By Justin Parkinson and Gavin Stamp
BBC News political reporters, in Bournemouth
QUOTE OF THE DAY
British politics has become like a giant dance of the hokey cokey. David and Gordon skipping round in circles, hand in hand. Taking it in turns, left foot in, right foot out, left foot out, right foot in.
THE BIG ISSUE
Sometimes party conferences - at least on the main stage - can seem hermetically sealed from the real world of political skirmishes and plotting. Policies to change the world are presented, largely uncriticised, to an adoring audience. But Gordon Brown-bashing was the only sport in town on day one in Bournemouth. Lib Dem leader Nick Clegg said Labour was in its "death throes". Debates on legislative reform and international affairs were another chance to stick the boot in. The UK's third party can scent blood, but many here fear some of it might be their own. Mr Clegg's rather personal barb about the "arrogance" of Tory leader David Cameron suggests concern that, while one enemy seems to be on the wane, another is posing an ever greater electoral threat. He will be keen to move the focus towards the Lib Dems' new (Tory voter-friendly?) "tax-cutting" proposals as the week goes on.

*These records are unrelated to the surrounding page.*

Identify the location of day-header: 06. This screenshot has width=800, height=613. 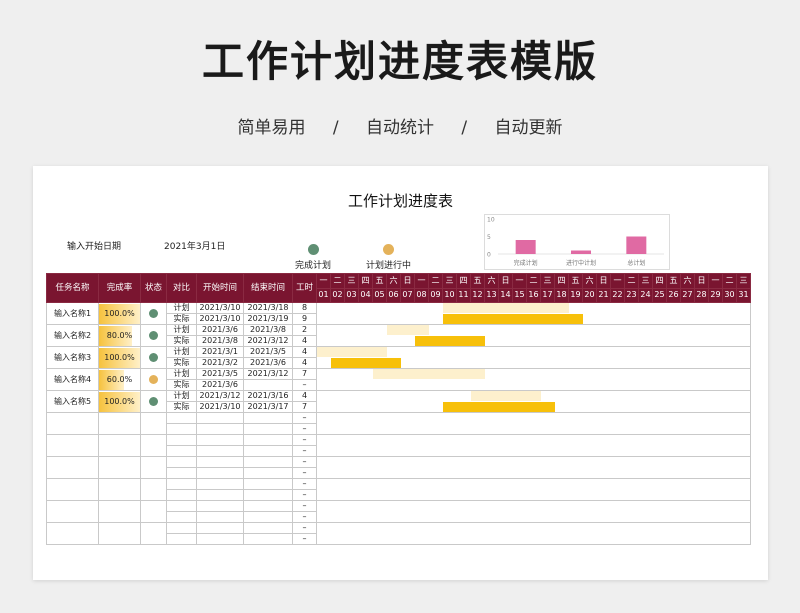
(394, 295).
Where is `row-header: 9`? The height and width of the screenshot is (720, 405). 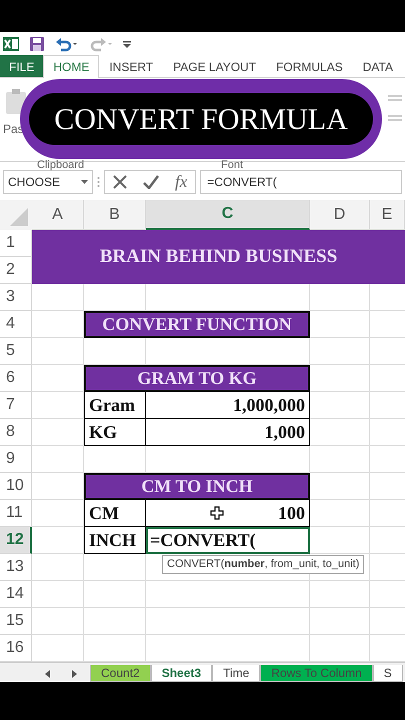 row-header: 9 is located at coordinates (16, 460).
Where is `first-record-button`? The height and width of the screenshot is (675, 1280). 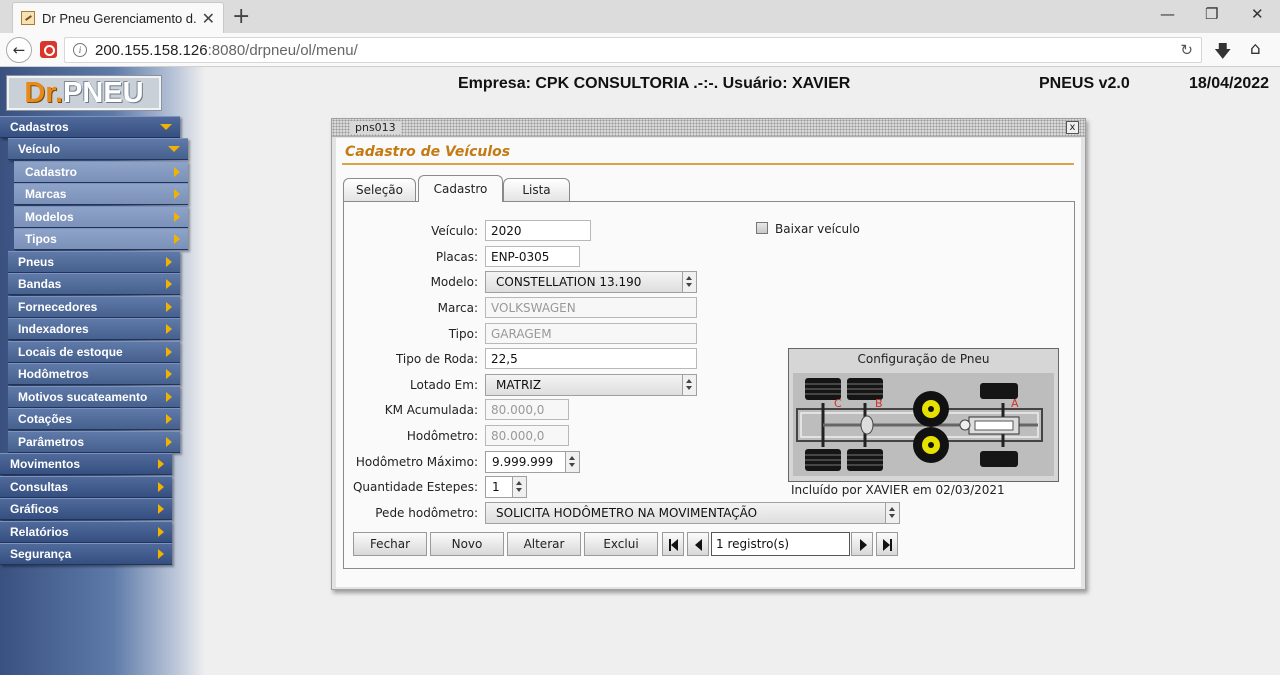 first-record-button is located at coordinates (673, 544).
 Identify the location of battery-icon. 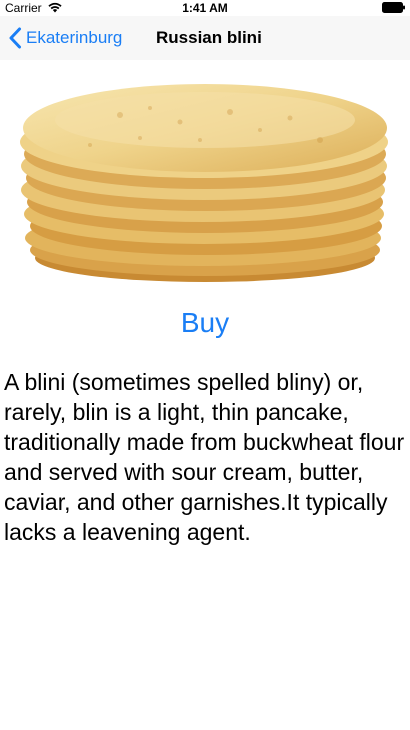
(394, 8).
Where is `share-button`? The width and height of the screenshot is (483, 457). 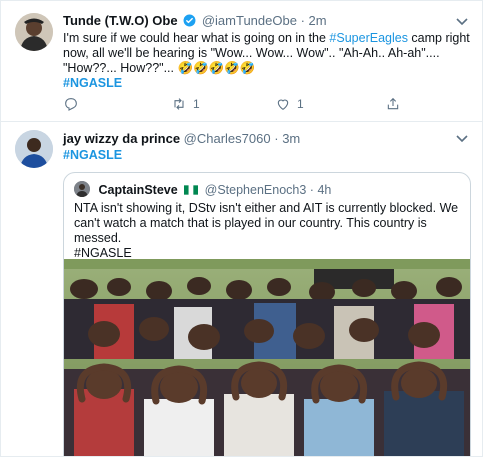 share-button is located at coordinates (393, 104).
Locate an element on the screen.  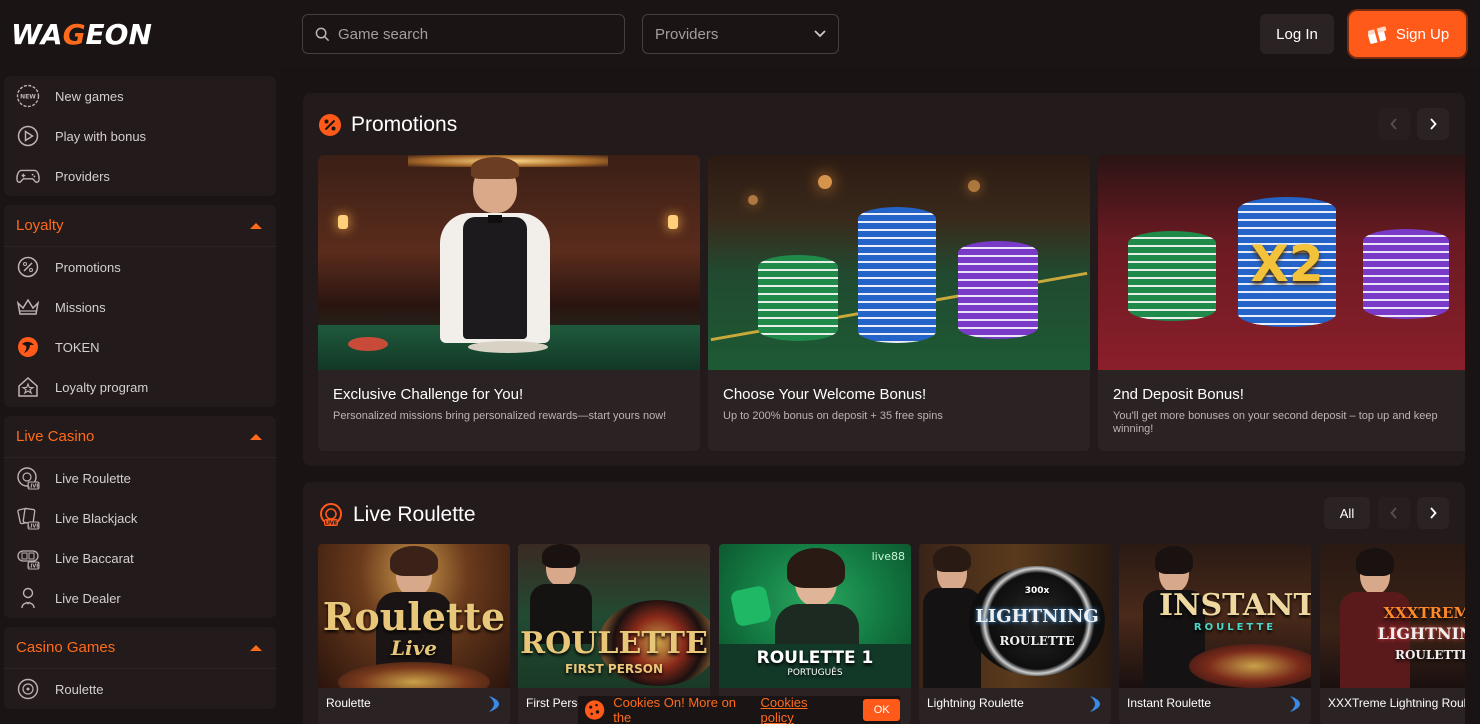
live-roulette-heading: LIVE Live Roulette is located at coordinates (397, 515).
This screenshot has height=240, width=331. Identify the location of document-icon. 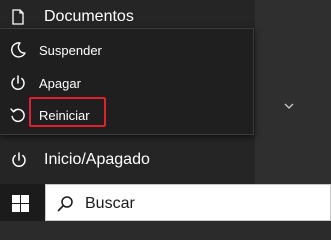
(18, 17).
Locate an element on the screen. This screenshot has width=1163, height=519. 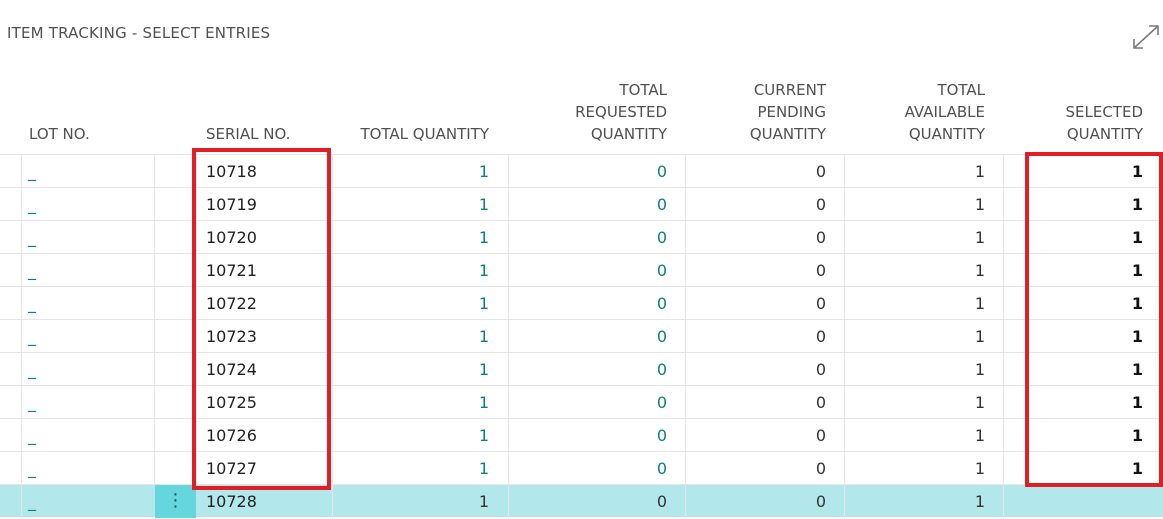
table-row-active: _ ⋮ 10728 1 0 0 1 is located at coordinates (582, 501).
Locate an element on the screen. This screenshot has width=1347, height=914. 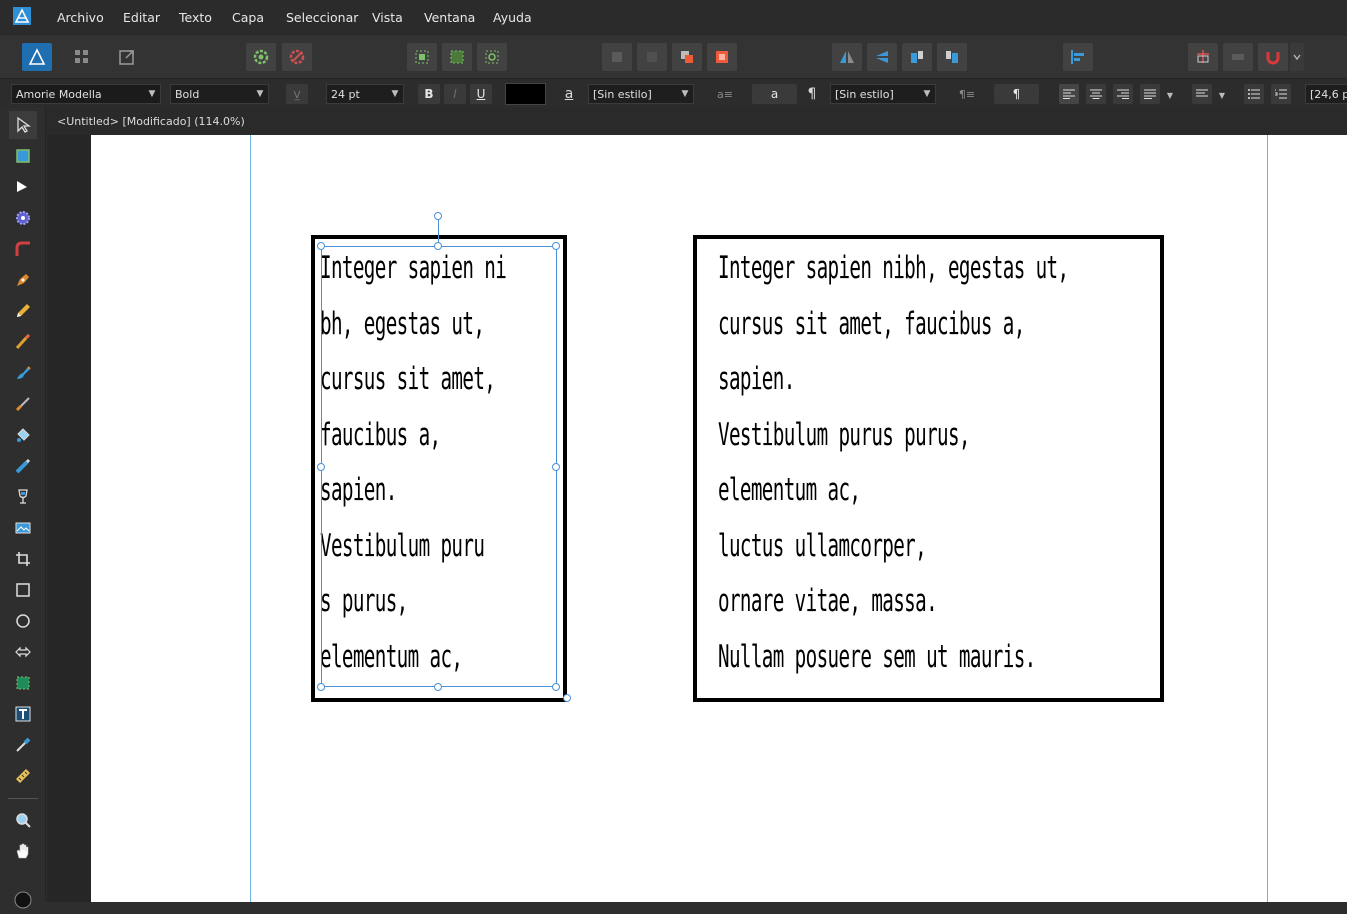
paragraph-style-select: [Sin estilo] ▼ is located at coordinates (883, 94).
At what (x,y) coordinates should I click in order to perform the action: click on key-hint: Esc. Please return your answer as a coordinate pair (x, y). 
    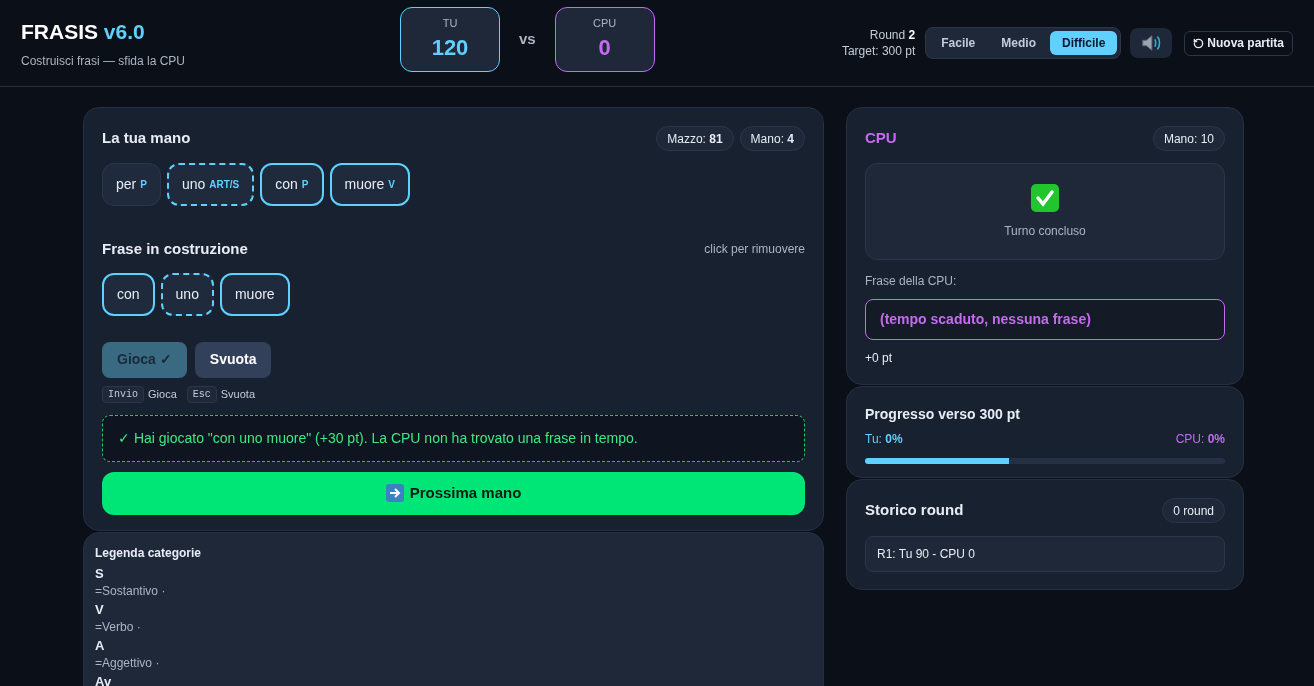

Defence was on the agenda, with delegates voting to cut the UK's nuclear arsenal by half and to ensure funding for improving armed forces accommodation.
The conference also approved plans for "people's bills", where the six most-signed petitions are given a hearing in Parliament.
IMAGE OF THE DAY
Crunch time: Nick Clegg is the centre of attention, but what will the party faithful and wider public make of his performance this week?
The conference gets into full swing on Sunday. After his rally on Saturday, Mr Clegg takes part in a Q&A session with Steve Richards of the Independent. There are also debates on public finances, social mobility, crime, deportation and "safe standing" at football matches.